Lélia Gonzalez foi uma das vozes-chave do movimento negro e feminista no Brasil. Sua atuação permanece referência nas discussões sobre raça, gênero e identidade na América Latina, ampliando o diálogo entre saberes e culturas.

No Carnaval 2026, Aline desfilou pela Unidos da Tijuca, que homenageou Carolina Maria de Jesus, figura central na história da literatura brasileira, interpretada por Maria Gal. A participação da atriz ocorreu no mesmo enredo.

Homenagem a escritoras negras na Sapucaí

Aline reforçou a importância de destacar heroínas negras nas tradições culturais, citando nomes como Conceição Evaristo, celebrada por outra escola de samba, a Império Serrano.

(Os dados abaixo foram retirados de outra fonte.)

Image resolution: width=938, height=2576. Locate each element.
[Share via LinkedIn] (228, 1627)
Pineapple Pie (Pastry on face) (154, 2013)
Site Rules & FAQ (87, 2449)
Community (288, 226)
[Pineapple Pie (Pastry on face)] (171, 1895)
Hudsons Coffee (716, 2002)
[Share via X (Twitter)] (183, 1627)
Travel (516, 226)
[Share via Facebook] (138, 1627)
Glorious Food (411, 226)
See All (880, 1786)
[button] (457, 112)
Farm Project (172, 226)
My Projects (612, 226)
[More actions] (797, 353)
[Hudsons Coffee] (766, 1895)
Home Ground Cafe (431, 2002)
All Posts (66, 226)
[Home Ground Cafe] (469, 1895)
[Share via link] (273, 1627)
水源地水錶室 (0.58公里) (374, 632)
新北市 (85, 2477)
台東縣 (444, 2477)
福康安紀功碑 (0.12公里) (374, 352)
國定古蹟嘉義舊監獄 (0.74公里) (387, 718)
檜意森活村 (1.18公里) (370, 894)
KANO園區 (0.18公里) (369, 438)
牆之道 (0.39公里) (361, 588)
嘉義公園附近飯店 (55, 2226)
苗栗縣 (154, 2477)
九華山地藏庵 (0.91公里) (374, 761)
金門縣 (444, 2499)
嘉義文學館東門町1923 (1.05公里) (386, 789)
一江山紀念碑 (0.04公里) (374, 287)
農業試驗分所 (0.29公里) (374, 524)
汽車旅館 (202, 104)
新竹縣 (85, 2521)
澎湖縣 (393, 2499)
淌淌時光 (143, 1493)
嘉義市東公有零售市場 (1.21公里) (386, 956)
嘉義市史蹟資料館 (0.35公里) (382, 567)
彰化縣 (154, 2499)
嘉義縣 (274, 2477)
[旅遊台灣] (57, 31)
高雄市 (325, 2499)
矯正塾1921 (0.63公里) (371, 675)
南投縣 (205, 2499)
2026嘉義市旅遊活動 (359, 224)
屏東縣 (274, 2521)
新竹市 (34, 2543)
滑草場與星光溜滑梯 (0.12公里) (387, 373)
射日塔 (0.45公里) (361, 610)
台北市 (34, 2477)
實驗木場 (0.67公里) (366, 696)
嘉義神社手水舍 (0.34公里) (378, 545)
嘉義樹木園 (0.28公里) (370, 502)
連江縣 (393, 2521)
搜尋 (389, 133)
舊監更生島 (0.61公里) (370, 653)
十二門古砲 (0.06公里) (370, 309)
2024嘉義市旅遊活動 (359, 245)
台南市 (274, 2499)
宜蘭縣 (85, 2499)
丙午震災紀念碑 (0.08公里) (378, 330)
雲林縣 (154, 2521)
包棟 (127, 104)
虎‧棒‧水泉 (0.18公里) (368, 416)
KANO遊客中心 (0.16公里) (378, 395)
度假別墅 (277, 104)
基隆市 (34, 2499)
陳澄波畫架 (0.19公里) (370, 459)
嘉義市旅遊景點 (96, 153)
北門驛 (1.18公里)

Ela ressaltou que o samba-enredo ajuda a divulgar trajetórias relevantes.

Ela destacou que o Carnaval funciona como ferramenta de resgate e memória, incentivando o público a conhecer obras e biografias de autoras negras. Para a atriz, renovar o imaginário do público é essencial para a valorização da cultura brasileira.